The first question uses educ and sibs1 (both quantitative variables). educ ranges from 0 to 20 and captures the respondent’s educational attainment in number of years. We recoded sibs into sibs1 where 15 - 34 siblings are top-coded as 15 siblings. Use sibs1 for the rest of this assignment.
1.Generate a frequency table showing the distribution of the top-coded number of siblings variable (sibs1). Briefly describe. Interpret (in words) the relative frequency for having 2 siblings in terms of a ratio of some sort. (2-3 sentences) [5 pts]
2.Generate a histogram showing the distribution of respondent's educational attainment in number of years (educ). Paste your output. Briefly describe. (2-3 sentences). [5 pts]
3.Generate the mean, standard deviation, median and range for respondent education, mother’s education, and father’s education, by gender. Place results in a table and include the table in your response (you can copy/paste output directly from Stata or other software programs). Briefly describe key patterns and whether or not there are any noticeable differences by gender. (~3 sentences) [8 pts]
4.Perform an independent samples t-test to answer the question, do women have, on average, statistically significantly different education than men? Discuss key results. (2-3 sentences) [5 pts]
5.Perform another t-test to examine whether women have, on average, statistically significantly less income than men? Report significance level. Briefly interpret the 95% confidence interval. (2-3 sentences). [5 pts]
If you wish, prior to answering the next two questions, you can use the tabulate command to inspect the categories and relative frequencies for fehire [tab fehire]and eqwlth [tab eqwlth]. (Do not include in your responses.)

■ Exercise requirements ■
Transcribe everything in the statistics assignment above from "The first question" down to "of this assignment.", with no change to a single word or character.

■ Material provided ■

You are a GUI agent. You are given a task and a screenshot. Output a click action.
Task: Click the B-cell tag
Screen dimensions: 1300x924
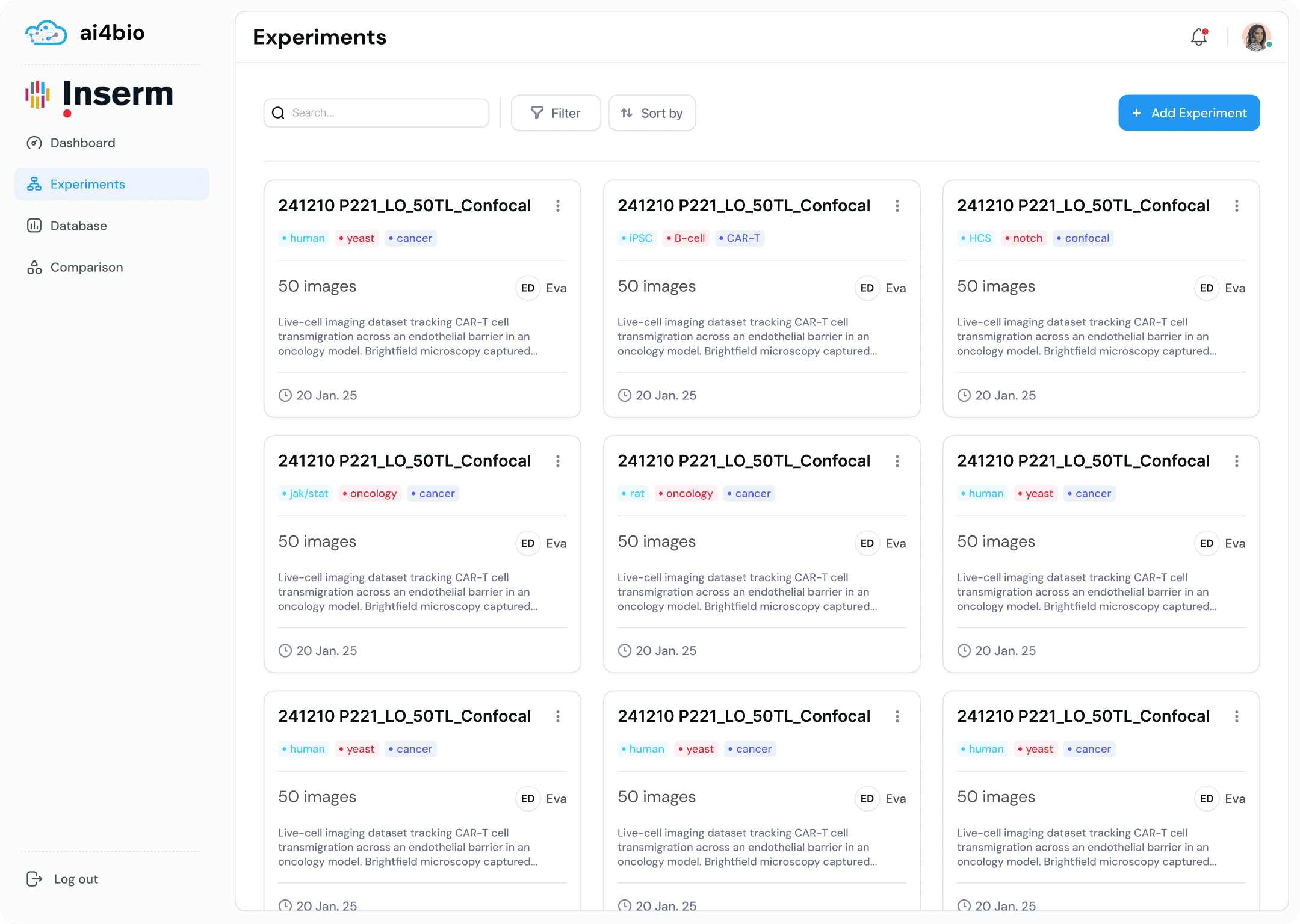coord(686,238)
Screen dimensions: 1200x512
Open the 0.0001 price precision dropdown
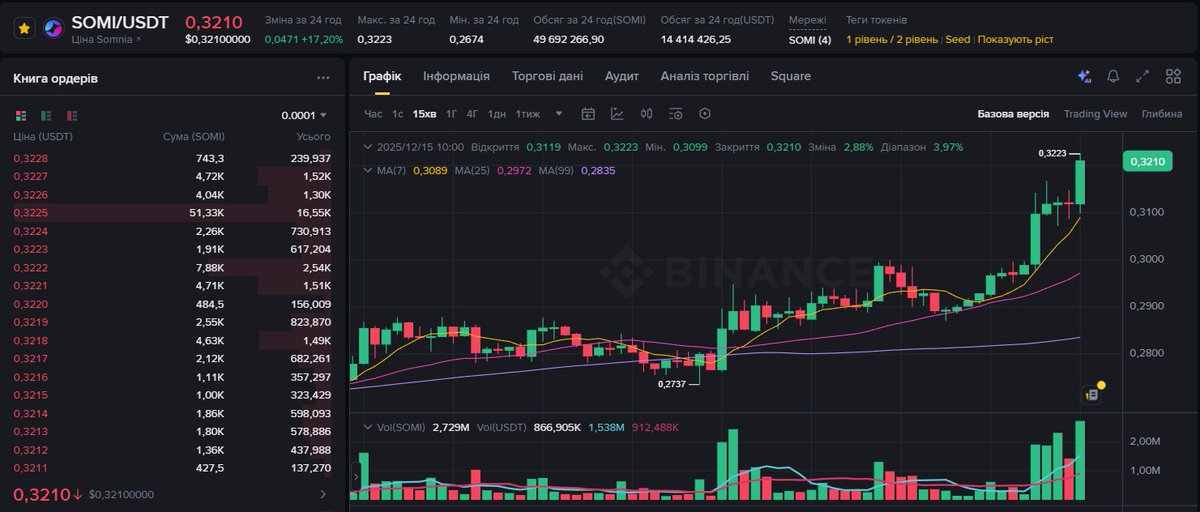(305, 115)
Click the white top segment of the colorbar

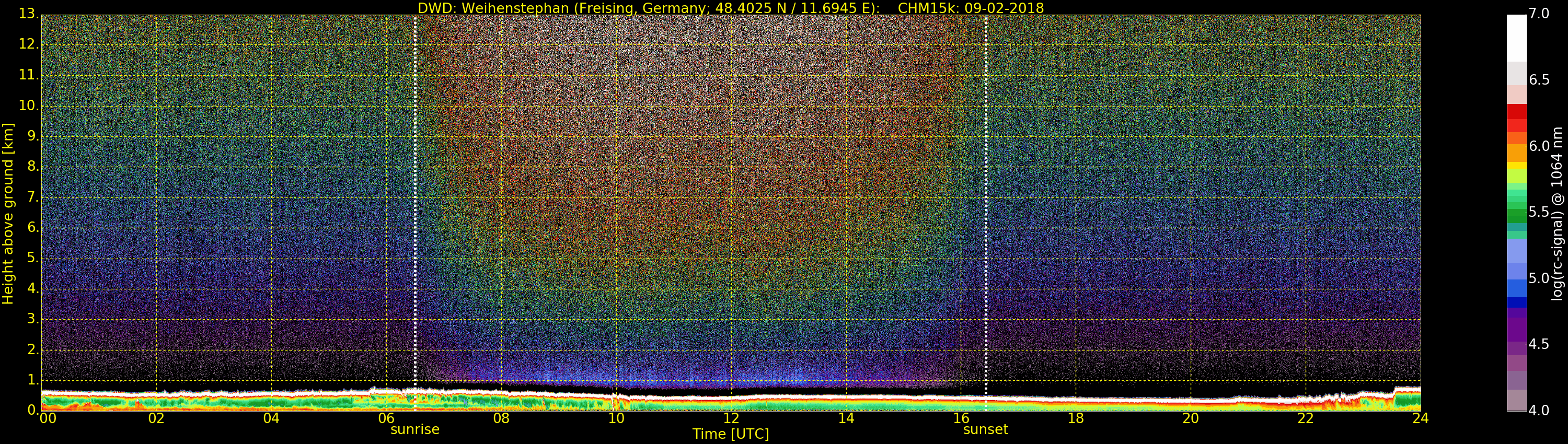click(1516, 37)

■ Task solution ■
The first question uses educ and sibs1 (both quantitative variables). educ ranges from 0 to 20 and captures the respondent’s educational attainment in number of years. We recoded sibs into sibs1 where 15 - 34 siblings are top-coded as 15 siblings. Use sibs1 for the rest of this assignment.